__Working data__
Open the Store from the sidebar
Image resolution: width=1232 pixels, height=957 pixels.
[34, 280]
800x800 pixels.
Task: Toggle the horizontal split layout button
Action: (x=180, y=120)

__Activity__
Go through the entries and repeat each one exactly.

__Result below__
Open the Store from the sidebar
Image resolution: width=1232 pixels, height=957 pixels.
[34, 280]
800x800 pixels.
Task: Toggle the horizontal split layout button
Action: (x=180, y=120)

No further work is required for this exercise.